#### Task inputs ####

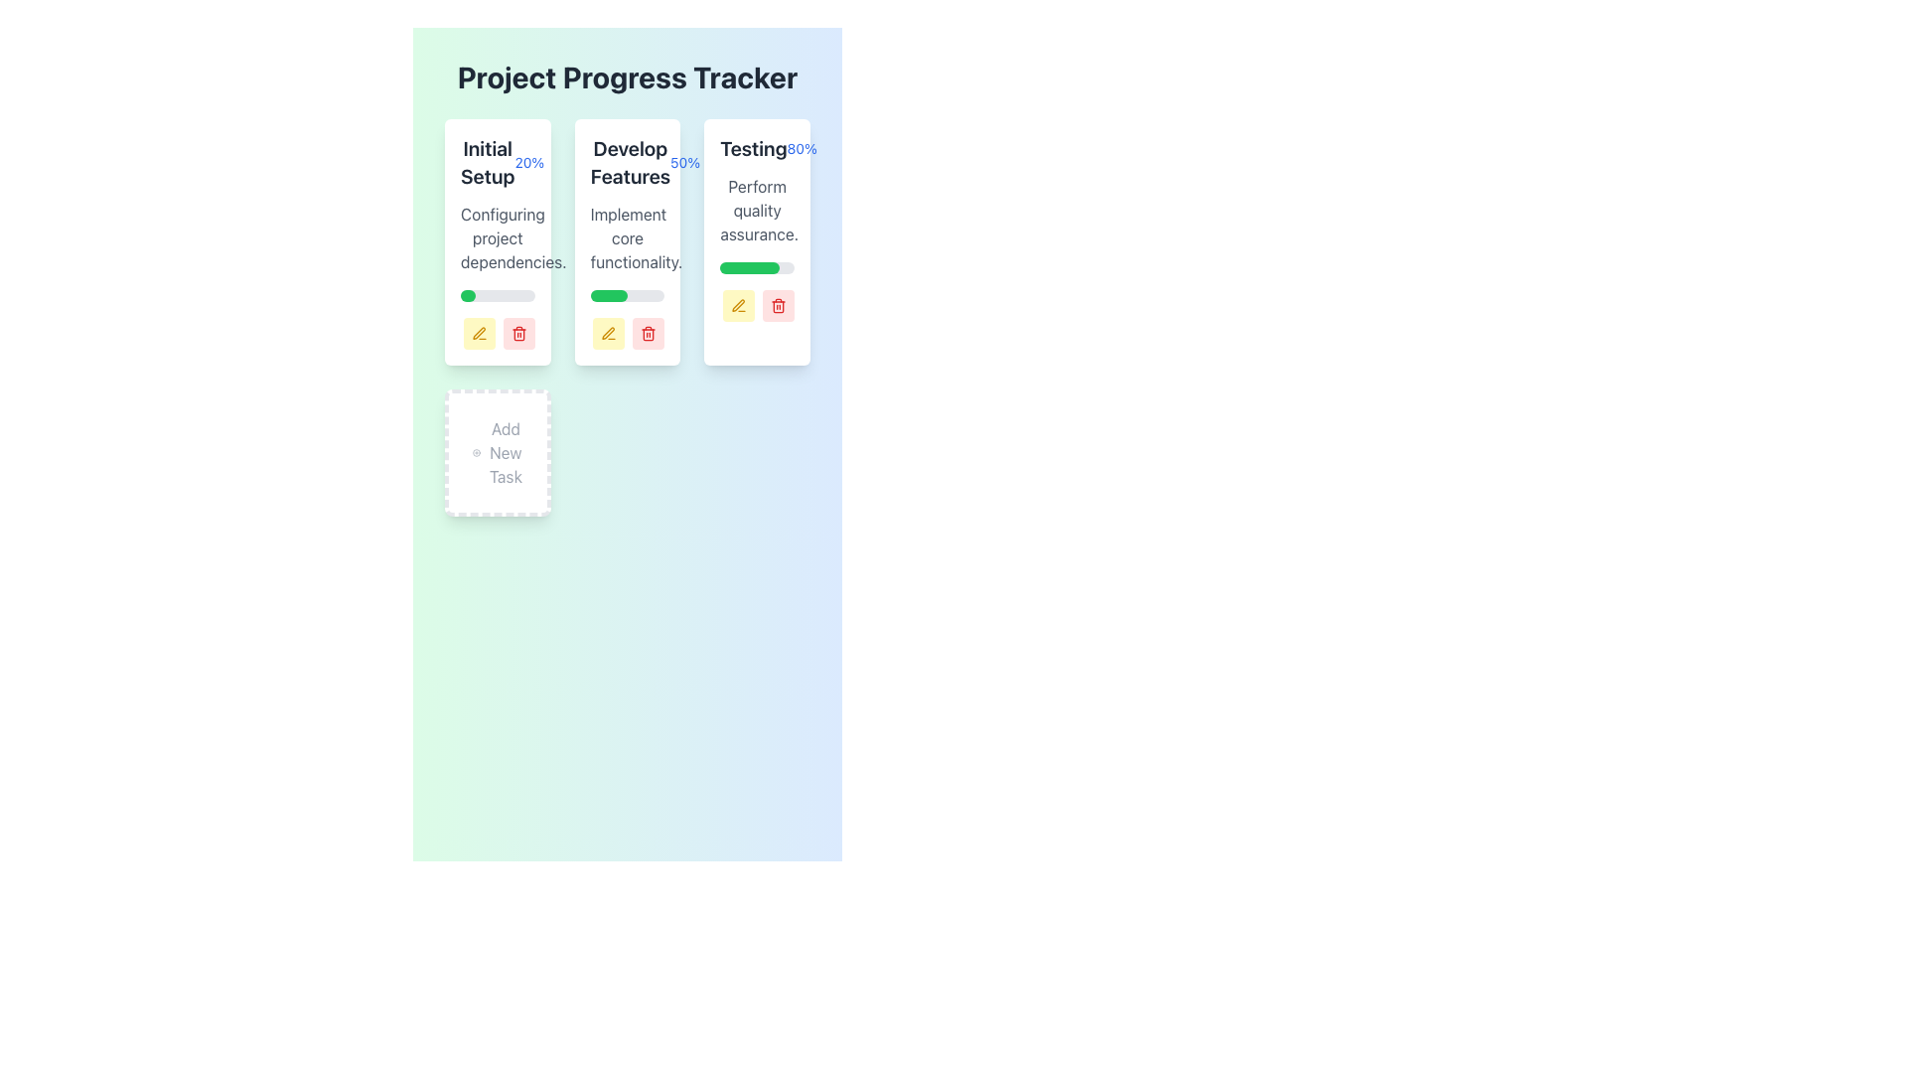 This screenshot has width=1907, height=1073. I want to click on the Text Label that provides information about the task title and its completion percentage within the 'Develop Features' card in the project's progress tracking section, so click(627, 162).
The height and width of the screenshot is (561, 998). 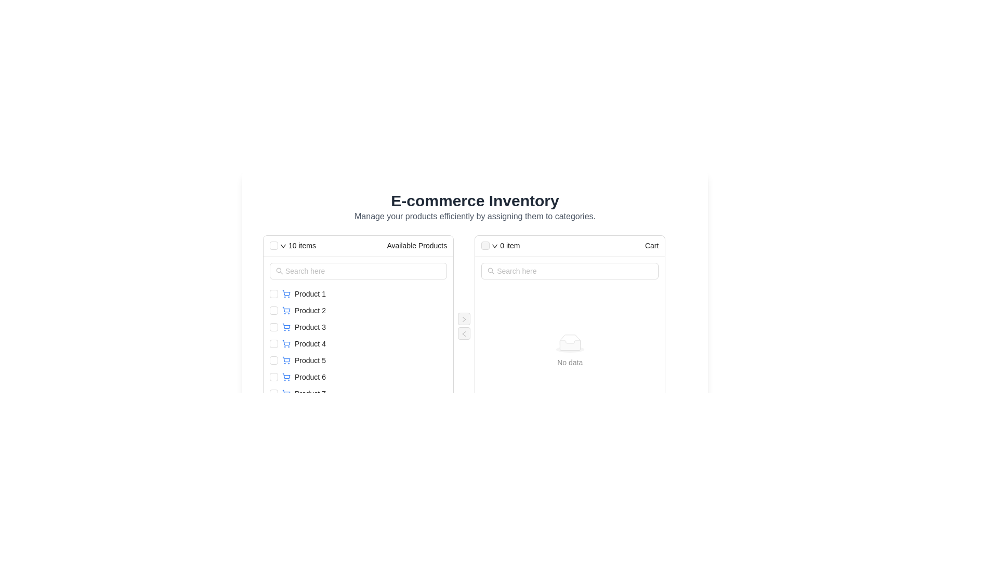 What do you see at coordinates (382, 246) in the screenshot?
I see `the static label displaying 'Available Products' located in the header section, which is to the right of the '10 items' count indicator and aligned with the checkbox` at bounding box center [382, 246].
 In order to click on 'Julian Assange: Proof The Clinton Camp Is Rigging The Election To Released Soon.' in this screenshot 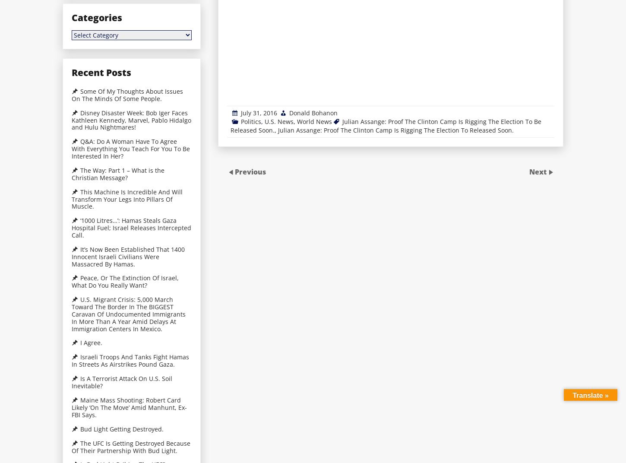, I will do `click(277, 130)`.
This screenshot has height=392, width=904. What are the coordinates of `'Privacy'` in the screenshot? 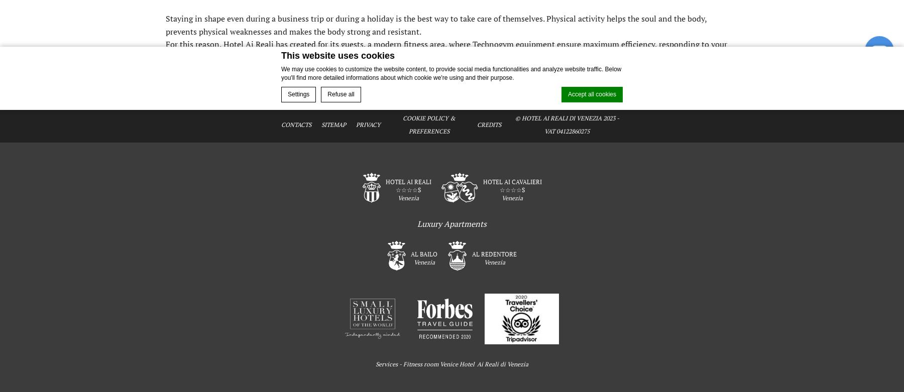 It's located at (355, 124).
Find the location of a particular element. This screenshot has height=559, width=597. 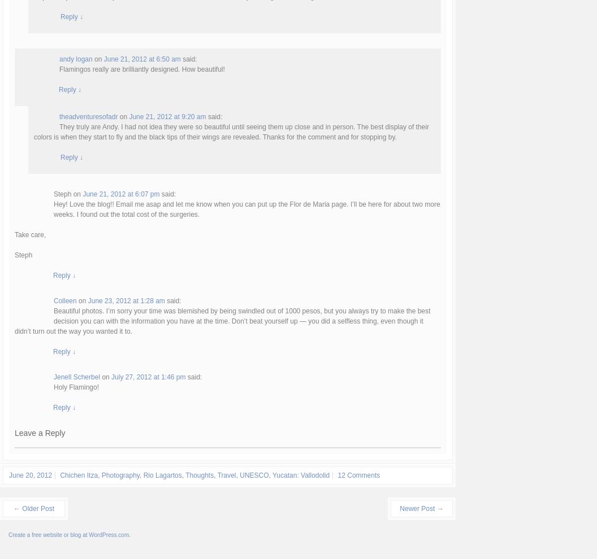

'Rio Lagartos' is located at coordinates (162, 475).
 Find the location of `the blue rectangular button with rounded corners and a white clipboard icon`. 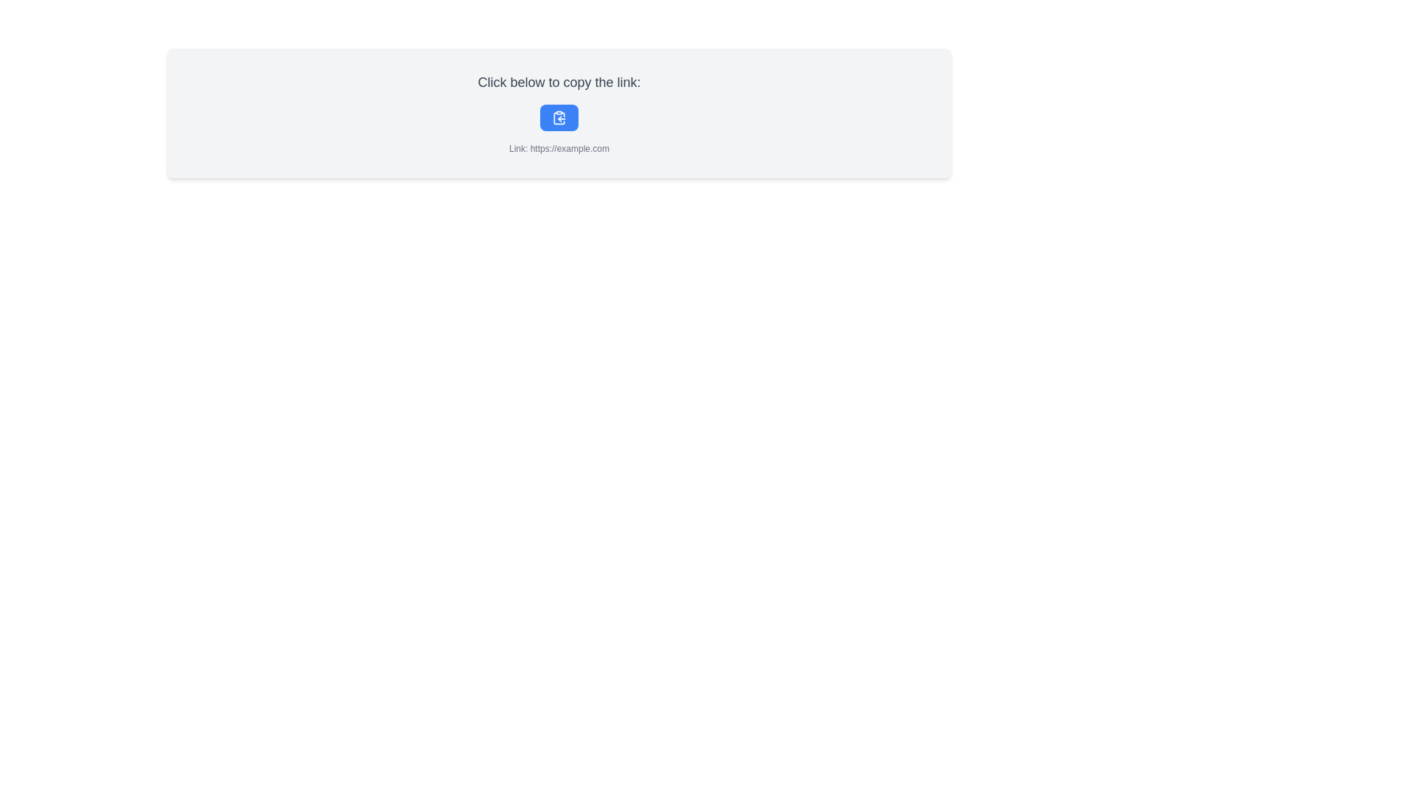

the blue rectangular button with rounded corners and a white clipboard icon is located at coordinates (558, 116).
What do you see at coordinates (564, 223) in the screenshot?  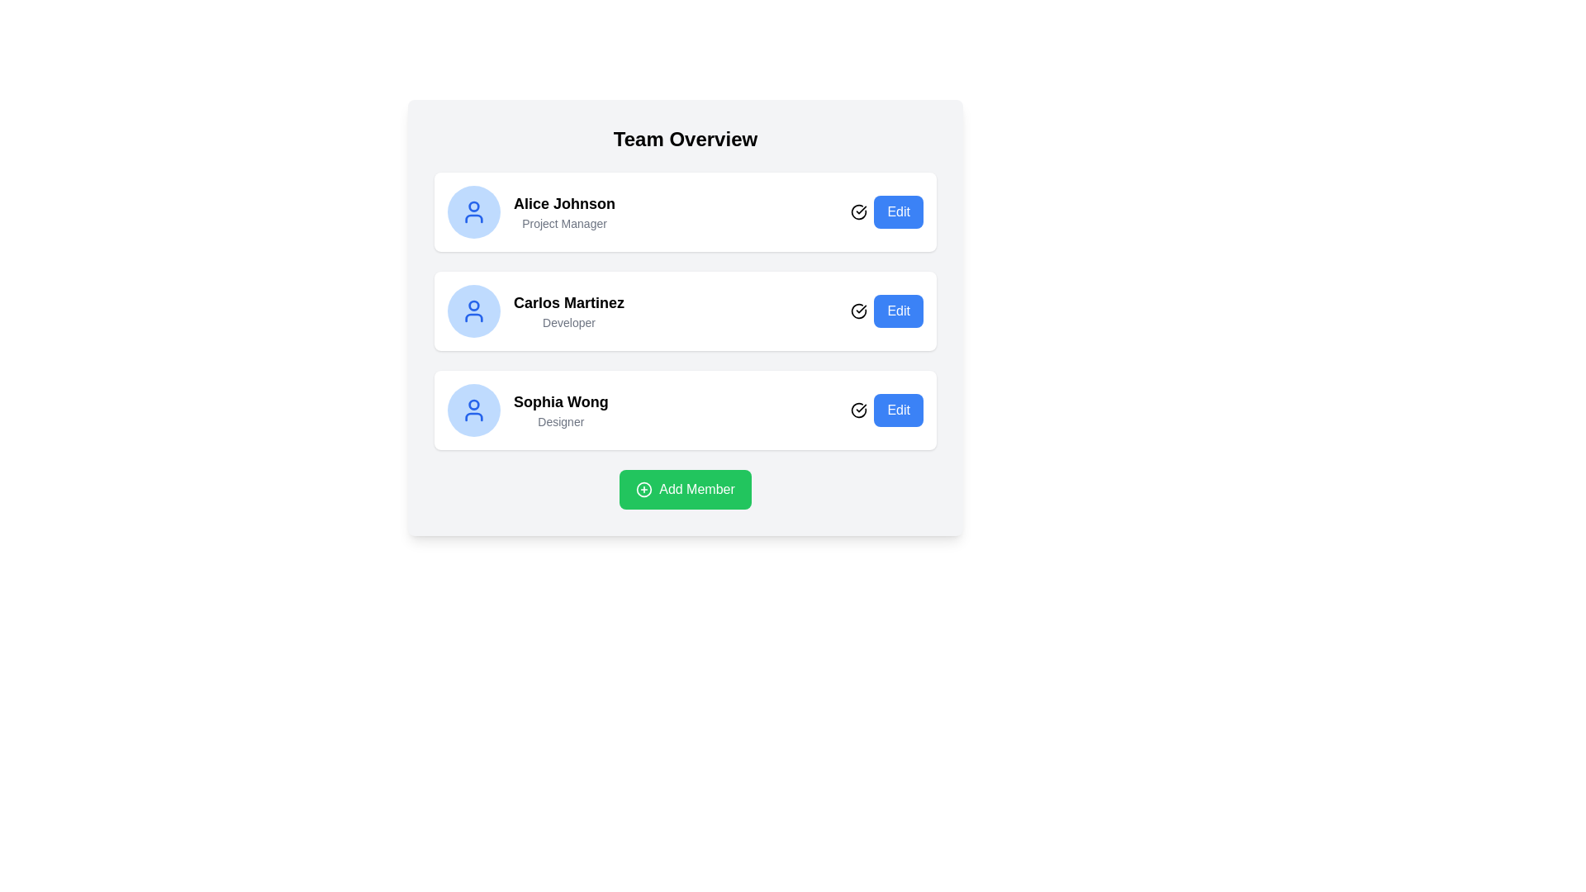 I see `the static text label that describes the role of the individual in the team member card, positioned below the title 'Alice Johnson'` at bounding box center [564, 223].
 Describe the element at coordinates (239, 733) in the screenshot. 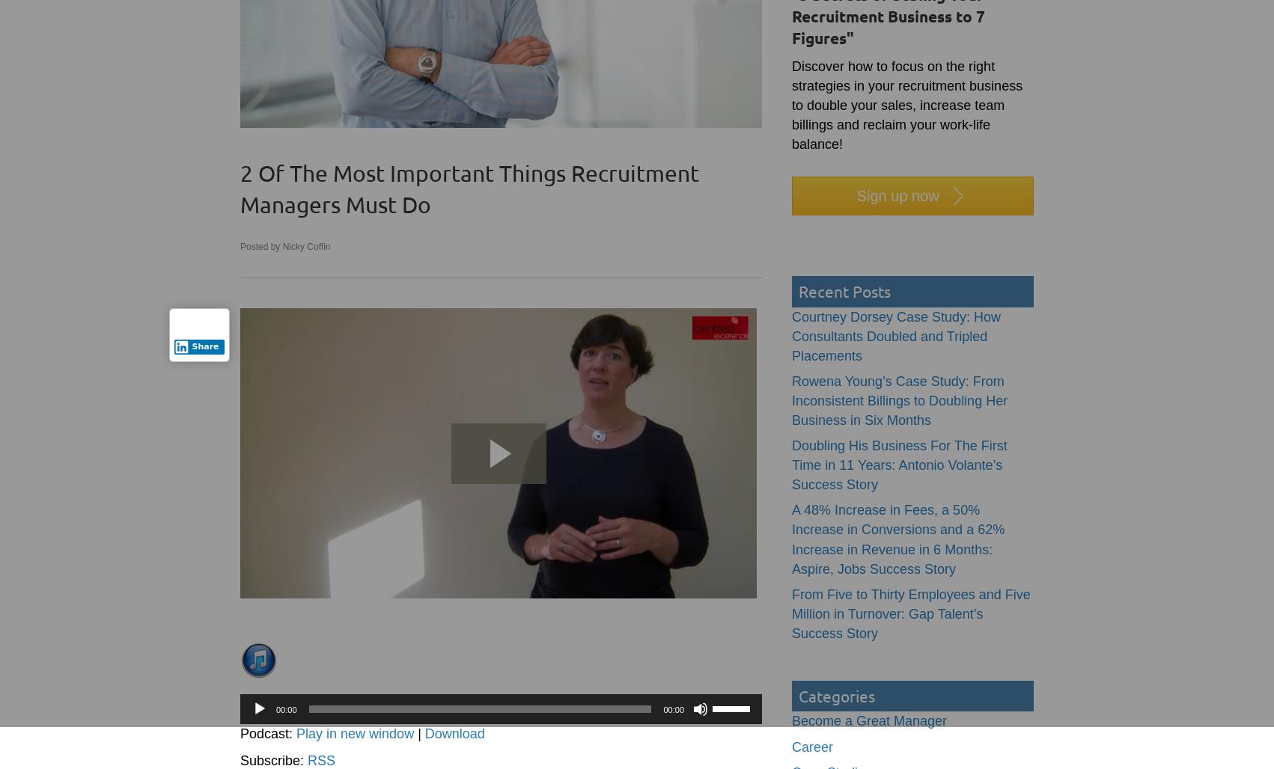

I see `'Podcast:'` at that location.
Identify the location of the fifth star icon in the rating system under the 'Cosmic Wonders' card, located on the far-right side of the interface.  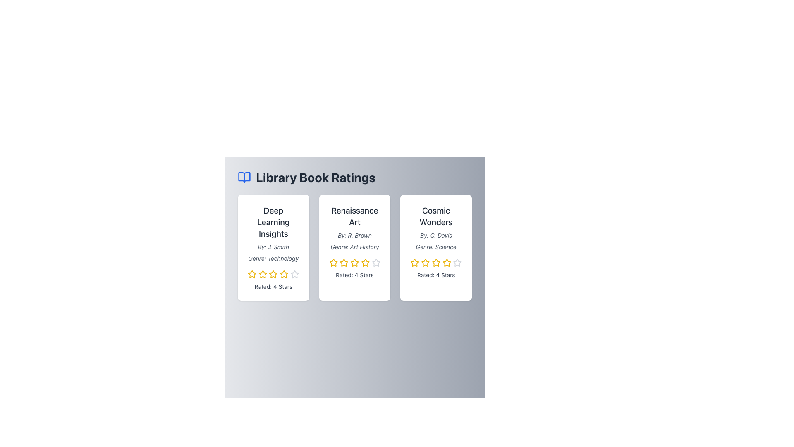
(457, 263).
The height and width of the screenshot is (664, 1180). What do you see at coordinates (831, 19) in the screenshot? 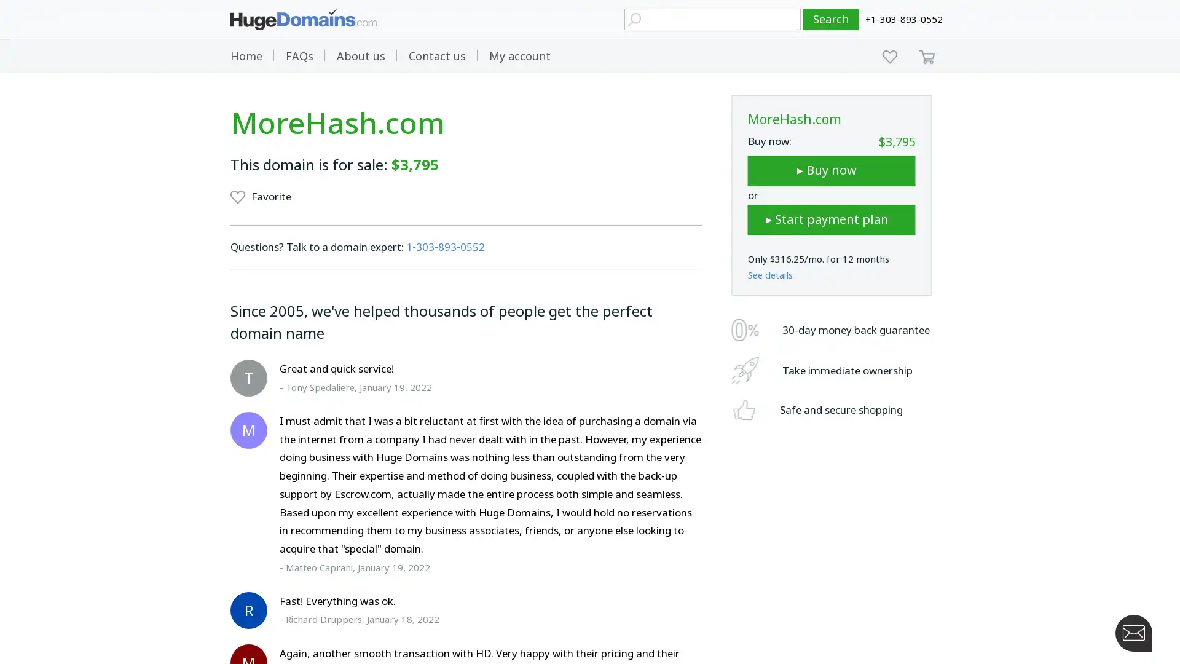
I see `Search` at bounding box center [831, 19].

####

What you need to do =>
Write out the listing lines exactly as they appear, from the line containing "Find the location of a" to the line containing "coordinates (558, 116).", and omit the pictures.

Written response =>
Find the location of a particular element. This screenshot has height=559, width=597. 

'Rio Lagartos' is located at coordinates (162, 475).
 Find the location of `the blue rectangular button with rounded corners and a white clipboard icon`. 

the blue rectangular button with rounded corners and a white clipboard icon is located at coordinates (558, 116).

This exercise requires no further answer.